PROBLEM :: Decide whether each statement agrees with the passage below on the Mad Max: Fury Road crew: (a) Ben allocated half a dozen channels to George; (b) the crew's walkie talkies never failed; (c) John Seal was the First Assistant Director. For each, answer yes or no and quote the deciding words.

DOCUMENT ::
━━━━━━━━
After the crew’s walkie talkies died a few times Ben was asked to apply his superior RF setup to the task of providing comms. “I allocated half a dozen channels to George so he could talk to PJ the First Assistant Director and the cast. We hid speakers in the war rig cabin. It was important for George to be able to talk to John Seal the cinematographer. The focus pullers wanted to hear what was going on as well. So I was providing at least half a dozen mix minus monitor mixes to different people for different requirements. On such an unusual shoot these kind of comms allowed decisions to be made far more quickly.

MIKING UP EXPLOSIONS

Mad Max: Fury Road is big on explosions. Cars are harpooned and explode. Canyons are detonated. When you see a gasoline explosion plume that rises hundreds of metres in the air, you never question its authenticity. It looks real and sounds real.
━━━━━━━━
EXTRACTED INFORMATION ::
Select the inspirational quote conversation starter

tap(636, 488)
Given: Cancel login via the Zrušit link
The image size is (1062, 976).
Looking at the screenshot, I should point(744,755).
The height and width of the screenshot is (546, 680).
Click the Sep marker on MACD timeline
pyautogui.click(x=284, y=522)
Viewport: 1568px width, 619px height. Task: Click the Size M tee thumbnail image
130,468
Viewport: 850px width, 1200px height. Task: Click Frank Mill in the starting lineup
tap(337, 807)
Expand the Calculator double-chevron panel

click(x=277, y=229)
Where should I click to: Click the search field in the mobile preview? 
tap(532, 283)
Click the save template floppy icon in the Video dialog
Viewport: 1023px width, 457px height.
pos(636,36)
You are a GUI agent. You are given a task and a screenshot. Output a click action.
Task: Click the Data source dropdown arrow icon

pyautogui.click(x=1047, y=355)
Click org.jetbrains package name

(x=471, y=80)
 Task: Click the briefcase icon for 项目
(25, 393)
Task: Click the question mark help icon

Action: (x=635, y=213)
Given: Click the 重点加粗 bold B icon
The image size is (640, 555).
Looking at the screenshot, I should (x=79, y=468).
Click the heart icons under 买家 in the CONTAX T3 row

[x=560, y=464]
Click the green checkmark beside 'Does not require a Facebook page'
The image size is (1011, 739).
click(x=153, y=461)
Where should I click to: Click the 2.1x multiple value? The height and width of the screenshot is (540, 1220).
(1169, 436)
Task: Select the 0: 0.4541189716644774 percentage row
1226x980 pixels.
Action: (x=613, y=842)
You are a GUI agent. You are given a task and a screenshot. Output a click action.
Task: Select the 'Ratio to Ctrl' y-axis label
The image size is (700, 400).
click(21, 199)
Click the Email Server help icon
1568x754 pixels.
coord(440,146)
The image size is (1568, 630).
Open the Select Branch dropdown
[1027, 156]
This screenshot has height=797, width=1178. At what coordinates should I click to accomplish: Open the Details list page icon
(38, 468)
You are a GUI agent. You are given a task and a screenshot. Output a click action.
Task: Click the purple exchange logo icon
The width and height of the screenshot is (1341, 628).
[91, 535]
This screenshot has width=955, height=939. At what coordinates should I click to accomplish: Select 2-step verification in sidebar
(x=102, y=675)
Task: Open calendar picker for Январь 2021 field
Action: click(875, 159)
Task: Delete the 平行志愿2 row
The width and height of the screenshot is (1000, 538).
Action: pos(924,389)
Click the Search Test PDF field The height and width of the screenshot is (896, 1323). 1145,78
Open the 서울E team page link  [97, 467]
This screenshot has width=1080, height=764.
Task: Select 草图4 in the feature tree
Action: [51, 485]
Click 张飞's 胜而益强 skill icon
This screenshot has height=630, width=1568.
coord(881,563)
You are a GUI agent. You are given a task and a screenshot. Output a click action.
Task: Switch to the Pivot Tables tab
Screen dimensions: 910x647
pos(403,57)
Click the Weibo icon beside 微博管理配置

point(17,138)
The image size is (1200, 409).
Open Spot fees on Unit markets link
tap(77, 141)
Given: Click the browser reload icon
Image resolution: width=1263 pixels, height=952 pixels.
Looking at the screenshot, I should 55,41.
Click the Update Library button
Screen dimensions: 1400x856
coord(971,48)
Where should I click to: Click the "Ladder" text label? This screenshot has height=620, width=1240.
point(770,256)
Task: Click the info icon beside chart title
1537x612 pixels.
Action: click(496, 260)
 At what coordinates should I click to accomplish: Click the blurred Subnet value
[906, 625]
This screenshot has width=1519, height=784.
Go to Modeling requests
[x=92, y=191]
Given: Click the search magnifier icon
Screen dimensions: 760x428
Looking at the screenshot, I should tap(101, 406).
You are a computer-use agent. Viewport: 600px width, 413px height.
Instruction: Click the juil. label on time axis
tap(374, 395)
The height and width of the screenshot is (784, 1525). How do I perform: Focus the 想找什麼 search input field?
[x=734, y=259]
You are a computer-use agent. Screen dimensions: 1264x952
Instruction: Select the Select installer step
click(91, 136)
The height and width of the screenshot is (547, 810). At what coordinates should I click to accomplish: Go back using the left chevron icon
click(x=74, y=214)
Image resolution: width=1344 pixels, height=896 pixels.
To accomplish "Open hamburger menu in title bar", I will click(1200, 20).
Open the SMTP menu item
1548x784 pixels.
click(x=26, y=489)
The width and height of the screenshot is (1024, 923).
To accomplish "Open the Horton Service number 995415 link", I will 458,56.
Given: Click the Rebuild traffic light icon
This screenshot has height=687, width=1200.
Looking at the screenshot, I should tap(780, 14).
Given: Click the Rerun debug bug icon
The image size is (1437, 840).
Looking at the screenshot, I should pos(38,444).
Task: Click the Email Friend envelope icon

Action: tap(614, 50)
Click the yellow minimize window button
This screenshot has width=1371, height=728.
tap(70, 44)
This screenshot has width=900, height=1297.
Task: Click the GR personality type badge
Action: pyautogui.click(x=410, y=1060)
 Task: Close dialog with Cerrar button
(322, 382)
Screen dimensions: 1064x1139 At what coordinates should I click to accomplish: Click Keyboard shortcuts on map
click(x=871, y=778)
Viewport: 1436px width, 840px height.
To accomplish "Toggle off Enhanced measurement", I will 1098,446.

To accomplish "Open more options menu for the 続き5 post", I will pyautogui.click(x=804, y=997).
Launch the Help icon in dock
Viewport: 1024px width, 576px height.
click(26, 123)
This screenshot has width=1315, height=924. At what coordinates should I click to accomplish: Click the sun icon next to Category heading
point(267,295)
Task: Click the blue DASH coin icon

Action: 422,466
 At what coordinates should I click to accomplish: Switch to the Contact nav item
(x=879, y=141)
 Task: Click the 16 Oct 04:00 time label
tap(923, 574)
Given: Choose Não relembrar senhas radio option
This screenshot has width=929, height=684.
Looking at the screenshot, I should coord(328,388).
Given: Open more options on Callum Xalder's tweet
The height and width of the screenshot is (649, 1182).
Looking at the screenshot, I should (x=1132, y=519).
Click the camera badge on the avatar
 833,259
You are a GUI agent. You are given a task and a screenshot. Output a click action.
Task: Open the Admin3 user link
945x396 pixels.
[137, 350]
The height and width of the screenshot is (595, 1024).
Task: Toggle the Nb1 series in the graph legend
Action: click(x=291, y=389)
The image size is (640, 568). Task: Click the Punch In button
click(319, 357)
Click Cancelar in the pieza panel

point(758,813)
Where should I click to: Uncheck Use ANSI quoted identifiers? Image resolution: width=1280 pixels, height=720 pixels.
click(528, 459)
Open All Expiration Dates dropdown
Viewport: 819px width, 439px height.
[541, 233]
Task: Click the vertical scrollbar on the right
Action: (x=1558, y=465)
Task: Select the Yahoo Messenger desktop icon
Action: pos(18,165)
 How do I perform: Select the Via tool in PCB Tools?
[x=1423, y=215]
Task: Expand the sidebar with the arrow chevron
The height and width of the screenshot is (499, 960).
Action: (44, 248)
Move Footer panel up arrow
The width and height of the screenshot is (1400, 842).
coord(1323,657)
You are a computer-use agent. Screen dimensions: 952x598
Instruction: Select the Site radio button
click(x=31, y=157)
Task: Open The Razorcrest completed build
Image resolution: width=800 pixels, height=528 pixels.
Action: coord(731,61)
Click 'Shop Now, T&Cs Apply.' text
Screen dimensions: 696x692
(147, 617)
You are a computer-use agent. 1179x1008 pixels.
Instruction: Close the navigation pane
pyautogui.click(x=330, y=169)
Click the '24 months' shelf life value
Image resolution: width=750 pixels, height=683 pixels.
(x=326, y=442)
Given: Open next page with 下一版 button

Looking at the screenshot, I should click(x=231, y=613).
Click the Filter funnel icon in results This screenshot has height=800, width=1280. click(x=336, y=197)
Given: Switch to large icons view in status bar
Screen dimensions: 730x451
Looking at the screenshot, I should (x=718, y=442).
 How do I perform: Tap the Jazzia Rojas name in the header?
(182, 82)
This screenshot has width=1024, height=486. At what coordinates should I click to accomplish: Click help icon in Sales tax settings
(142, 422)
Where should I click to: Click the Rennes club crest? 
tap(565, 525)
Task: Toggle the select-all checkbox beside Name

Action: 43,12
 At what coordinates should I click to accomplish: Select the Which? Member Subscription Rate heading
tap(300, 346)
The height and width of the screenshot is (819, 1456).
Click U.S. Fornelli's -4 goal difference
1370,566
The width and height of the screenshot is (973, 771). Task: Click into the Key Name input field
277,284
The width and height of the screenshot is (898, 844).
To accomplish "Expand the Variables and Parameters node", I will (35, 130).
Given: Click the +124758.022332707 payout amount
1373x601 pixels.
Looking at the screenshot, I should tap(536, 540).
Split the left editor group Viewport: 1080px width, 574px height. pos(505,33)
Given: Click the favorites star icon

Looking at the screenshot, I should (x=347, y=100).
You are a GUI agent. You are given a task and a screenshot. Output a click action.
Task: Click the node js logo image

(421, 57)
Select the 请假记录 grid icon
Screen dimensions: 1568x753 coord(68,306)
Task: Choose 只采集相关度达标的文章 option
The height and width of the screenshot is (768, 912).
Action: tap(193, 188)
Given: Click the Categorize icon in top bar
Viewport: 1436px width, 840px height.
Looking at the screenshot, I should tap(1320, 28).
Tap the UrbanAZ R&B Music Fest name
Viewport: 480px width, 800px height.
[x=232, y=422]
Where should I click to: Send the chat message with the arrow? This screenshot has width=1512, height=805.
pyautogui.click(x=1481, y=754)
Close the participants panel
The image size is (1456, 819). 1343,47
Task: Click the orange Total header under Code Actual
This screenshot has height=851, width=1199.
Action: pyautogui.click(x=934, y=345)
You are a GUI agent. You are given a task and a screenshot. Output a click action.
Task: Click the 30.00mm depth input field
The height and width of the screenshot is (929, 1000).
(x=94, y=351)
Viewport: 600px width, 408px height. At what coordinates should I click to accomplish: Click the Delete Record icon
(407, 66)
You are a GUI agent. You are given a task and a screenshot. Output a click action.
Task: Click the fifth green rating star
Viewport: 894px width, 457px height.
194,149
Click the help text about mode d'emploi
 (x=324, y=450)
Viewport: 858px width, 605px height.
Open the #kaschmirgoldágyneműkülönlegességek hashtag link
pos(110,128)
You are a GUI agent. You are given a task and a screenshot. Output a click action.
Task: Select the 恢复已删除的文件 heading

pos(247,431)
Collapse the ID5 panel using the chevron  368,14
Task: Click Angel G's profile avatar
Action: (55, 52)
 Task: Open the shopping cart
━━━━━━━━
SOLVED EXERCISE ::
(a) Yes: "I allocated half a dozen channels to George"
(b) No: "After the crew’s walkie talkies died a few times"
(c) No: "John Seal the cinematographer"